Exercise input >>
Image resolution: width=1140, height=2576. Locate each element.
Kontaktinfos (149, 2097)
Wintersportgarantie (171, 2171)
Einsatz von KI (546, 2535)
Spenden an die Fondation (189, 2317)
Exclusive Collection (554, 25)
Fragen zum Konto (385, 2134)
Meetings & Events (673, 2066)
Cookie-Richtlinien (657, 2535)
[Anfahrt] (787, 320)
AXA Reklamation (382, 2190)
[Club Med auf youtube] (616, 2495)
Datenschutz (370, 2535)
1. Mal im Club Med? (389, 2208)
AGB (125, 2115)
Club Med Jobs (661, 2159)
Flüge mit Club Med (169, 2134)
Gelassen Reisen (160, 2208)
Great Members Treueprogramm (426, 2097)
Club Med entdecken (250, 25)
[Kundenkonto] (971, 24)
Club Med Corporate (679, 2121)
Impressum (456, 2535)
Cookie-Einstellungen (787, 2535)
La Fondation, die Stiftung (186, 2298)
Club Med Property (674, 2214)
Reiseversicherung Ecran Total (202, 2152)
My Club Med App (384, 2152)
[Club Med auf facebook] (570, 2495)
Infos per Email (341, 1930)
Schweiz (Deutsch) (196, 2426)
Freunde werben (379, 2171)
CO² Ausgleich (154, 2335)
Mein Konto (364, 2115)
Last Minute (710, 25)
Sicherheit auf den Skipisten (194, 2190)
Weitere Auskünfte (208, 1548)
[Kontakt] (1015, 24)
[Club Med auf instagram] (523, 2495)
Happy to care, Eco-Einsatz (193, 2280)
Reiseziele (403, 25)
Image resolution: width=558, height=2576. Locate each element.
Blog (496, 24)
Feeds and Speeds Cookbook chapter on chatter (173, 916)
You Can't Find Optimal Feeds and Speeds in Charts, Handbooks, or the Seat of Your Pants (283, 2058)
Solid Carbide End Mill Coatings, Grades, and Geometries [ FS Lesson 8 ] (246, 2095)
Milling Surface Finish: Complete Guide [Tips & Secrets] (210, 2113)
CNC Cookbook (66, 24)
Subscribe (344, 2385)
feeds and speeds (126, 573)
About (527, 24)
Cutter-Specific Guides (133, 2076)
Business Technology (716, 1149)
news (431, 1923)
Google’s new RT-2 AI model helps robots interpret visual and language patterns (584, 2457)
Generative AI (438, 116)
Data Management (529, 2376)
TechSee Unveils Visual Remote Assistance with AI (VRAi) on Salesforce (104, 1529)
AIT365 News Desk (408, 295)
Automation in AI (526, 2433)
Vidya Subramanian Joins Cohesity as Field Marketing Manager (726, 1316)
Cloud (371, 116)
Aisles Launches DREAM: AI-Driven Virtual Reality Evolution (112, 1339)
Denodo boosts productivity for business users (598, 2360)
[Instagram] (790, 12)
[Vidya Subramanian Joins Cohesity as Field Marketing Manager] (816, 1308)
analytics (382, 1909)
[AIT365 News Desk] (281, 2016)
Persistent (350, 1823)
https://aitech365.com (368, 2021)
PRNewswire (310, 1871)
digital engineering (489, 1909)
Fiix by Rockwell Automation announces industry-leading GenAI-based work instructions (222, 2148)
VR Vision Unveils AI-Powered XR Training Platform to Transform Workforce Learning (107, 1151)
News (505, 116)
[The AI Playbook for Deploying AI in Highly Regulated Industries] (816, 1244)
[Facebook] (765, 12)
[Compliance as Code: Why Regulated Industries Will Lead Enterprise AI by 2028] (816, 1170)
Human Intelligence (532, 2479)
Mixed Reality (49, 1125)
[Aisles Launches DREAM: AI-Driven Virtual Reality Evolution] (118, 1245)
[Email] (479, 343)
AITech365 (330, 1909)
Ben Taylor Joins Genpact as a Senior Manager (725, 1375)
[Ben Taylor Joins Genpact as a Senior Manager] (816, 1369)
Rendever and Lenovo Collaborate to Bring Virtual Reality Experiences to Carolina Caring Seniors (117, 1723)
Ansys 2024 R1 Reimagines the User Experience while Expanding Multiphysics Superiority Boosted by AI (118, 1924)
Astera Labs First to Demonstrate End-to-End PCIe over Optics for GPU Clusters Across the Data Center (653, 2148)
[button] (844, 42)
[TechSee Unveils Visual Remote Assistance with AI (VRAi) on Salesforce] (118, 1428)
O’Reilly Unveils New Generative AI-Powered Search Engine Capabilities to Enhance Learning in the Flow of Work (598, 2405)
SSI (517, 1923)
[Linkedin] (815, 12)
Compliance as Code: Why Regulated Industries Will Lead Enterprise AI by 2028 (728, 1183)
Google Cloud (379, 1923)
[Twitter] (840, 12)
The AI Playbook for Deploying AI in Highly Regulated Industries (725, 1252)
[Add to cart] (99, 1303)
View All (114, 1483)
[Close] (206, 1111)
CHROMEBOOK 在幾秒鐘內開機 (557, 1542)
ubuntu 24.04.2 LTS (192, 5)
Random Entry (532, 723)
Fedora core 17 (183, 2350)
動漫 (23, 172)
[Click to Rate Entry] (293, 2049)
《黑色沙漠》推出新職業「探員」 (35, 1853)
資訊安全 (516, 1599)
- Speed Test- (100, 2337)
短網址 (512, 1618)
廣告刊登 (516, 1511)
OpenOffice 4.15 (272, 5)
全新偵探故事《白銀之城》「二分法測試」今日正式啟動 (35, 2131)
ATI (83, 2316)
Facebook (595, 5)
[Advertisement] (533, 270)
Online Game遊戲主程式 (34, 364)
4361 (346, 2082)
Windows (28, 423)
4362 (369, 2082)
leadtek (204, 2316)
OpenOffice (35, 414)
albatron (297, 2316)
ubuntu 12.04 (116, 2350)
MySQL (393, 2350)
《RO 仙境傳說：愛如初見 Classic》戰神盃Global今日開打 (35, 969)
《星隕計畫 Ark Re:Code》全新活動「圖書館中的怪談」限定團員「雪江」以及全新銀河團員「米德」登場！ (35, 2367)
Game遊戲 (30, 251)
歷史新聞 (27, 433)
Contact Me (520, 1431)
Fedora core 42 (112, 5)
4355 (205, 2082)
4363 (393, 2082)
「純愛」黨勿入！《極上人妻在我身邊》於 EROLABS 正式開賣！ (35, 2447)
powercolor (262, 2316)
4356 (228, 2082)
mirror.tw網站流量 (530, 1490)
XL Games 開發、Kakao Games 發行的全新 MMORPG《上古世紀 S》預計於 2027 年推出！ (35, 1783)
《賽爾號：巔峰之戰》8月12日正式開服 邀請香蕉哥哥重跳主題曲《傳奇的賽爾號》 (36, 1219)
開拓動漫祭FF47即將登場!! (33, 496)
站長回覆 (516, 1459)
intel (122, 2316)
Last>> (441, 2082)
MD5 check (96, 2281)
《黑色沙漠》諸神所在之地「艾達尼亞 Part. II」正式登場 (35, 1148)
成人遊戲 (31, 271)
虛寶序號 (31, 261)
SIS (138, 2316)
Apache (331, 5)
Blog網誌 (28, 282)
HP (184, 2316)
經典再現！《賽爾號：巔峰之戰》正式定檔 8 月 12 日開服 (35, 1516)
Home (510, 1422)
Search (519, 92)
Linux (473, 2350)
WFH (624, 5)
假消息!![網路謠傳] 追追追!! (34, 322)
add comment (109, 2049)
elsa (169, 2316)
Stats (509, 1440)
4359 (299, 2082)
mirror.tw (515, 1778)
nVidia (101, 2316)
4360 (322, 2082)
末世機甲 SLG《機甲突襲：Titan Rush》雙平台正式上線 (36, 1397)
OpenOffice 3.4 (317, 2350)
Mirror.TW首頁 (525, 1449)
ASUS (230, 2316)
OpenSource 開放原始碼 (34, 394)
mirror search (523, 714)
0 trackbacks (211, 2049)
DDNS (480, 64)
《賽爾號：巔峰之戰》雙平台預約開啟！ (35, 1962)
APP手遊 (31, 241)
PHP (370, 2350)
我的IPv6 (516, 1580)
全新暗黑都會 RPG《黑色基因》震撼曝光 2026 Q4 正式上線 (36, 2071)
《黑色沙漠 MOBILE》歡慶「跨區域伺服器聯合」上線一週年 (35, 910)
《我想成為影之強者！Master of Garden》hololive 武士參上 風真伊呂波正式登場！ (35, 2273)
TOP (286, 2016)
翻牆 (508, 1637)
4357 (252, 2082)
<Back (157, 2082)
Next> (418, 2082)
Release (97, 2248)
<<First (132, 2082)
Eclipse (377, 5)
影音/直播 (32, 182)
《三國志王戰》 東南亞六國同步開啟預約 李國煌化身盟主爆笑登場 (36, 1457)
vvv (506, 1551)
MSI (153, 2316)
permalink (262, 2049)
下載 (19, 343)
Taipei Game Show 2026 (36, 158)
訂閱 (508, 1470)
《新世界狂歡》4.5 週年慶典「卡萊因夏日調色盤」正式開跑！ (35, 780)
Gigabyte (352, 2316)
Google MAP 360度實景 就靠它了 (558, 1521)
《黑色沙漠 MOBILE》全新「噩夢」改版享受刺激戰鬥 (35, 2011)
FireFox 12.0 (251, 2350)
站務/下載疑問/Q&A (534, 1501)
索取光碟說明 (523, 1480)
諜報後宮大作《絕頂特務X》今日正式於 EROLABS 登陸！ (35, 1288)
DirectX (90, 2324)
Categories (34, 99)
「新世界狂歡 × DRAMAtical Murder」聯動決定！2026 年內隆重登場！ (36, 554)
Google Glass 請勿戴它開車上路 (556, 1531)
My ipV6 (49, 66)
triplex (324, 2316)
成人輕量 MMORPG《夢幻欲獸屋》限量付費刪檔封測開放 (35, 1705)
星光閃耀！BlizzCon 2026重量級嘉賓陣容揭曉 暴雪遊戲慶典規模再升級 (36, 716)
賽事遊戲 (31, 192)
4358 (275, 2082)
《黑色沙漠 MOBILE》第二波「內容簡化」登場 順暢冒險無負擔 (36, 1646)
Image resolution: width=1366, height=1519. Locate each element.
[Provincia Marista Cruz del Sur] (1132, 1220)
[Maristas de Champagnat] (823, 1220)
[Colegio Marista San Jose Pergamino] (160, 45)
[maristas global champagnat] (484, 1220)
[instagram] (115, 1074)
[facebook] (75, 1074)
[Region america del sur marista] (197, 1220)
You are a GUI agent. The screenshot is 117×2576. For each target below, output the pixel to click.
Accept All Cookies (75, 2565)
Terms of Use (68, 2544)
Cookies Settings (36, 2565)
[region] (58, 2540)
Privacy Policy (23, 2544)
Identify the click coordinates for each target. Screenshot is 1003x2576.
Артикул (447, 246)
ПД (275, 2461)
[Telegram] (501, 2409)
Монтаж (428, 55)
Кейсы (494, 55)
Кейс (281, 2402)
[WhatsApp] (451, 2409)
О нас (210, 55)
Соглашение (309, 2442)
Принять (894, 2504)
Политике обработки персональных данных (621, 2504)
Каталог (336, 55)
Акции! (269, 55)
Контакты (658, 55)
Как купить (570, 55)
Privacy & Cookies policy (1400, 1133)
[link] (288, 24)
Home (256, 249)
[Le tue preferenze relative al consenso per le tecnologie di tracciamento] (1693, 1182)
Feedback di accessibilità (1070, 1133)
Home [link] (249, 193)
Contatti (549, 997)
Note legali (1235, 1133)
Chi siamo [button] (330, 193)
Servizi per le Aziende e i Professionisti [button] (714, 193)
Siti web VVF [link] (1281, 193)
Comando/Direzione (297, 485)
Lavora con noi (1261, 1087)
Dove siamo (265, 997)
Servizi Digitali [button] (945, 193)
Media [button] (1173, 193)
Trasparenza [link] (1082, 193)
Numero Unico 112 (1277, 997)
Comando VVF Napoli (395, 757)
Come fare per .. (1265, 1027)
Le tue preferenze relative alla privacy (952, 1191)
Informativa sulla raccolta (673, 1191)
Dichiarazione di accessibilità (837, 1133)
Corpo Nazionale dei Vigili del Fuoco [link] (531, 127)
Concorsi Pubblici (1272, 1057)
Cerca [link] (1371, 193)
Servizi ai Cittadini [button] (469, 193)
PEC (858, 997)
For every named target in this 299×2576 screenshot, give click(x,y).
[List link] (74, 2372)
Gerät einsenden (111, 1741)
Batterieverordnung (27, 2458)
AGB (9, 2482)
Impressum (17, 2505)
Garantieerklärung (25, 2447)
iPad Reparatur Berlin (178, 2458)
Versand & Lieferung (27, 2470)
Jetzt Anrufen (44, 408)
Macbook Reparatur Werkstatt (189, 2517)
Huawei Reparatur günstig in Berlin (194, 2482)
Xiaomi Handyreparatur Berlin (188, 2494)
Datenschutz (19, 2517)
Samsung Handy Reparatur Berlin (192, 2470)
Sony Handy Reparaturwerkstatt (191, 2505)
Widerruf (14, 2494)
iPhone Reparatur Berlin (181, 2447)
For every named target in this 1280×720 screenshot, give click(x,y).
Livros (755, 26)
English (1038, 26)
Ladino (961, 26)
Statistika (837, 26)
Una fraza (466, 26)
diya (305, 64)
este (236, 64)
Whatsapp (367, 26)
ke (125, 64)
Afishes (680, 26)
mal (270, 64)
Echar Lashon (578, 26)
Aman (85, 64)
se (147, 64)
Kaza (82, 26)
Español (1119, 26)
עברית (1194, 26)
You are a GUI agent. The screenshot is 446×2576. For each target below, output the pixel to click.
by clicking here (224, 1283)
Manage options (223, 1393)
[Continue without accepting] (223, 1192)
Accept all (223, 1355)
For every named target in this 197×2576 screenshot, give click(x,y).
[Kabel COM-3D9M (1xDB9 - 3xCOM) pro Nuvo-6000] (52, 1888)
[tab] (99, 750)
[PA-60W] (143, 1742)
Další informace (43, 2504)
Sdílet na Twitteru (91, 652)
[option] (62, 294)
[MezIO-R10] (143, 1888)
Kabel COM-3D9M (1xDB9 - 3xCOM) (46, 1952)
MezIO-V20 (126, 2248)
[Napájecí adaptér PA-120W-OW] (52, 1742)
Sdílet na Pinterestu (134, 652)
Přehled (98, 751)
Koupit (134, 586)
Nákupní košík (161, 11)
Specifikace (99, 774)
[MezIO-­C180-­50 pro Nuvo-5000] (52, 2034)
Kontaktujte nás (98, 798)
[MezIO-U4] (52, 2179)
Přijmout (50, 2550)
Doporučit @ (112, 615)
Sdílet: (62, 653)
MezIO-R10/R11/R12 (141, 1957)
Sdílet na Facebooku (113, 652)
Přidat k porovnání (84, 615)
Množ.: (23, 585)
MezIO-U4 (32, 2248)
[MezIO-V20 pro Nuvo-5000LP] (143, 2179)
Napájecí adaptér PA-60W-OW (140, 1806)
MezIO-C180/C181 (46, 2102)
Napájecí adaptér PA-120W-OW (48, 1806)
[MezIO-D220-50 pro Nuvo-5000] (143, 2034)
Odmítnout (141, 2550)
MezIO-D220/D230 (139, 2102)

Problem to work on >> Reproduce the records above exactly, from the first line through the line containing "Feeds and Speeds Cookbook", and output nothing else.

Exercise answer >>
Image resolution: width=1140, height=2576. Locate each element.
Kontaktinfos (149, 2097)
Wintersportgarantie (171, 2171)
Einsatz von KI (546, 2535)
Spenden an die Fondation (189, 2317)
Exclusive Collection (554, 25)
Fragen zum Konto (385, 2134)
Meetings & Events (673, 2066)
Cookie-Richtlinien (657, 2535)
[Anfahrt] (787, 320)
AXA Reklamation (382, 2190)
[Club Med auf youtube] (616, 2495)
Datenschutz (370, 2535)
1. Mal im Club Med? (389, 2208)
AGB (125, 2115)
Club Med Jobs (661, 2159)
Flüge mit Club Med (169, 2134)
Gelassen Reisen (160, 2208)
Great Members Treueprogramm (426, 2097)
Club Med entdecken (250, 25)
[Kundenkonto] (971, 24)
Club Med Corporate (679, 2121)
Impressum (456, 2535)
Cookie-Einstellungen (787, 2535)
La Fondation, die Stiftung (186, 2298)
Club Med Property (674, 2214)
Reiseversicherung Ecran Total (202, 2152)
My Club Med App (384, 2152)
[Club Med auf facebook] (570, 2495)
Infos per Email (341, 1930)
Schweiz (Deutsch) (196, 2426)
Freunde werben (379, 2171)
CO² Ausgleich (154, 2335)
Mein Konto (364, 2115)
Last Minute (710, 25)
Sicherheit auf den Skipisten (194, 2190)
Weitere Auskünfte (208, 1548)
[Kontakt] (1015, 24)
[Club Med auf instagram] (523, 2495)
Happy to care, Eco-Einsatz (193, 2280)
Reiseziele (403, 25)
Image resolution: width=558, height=2576. Locate each element.
Blog (496, 24)
Feeds and Speeds Cookbook chapter on chatter (173, 916)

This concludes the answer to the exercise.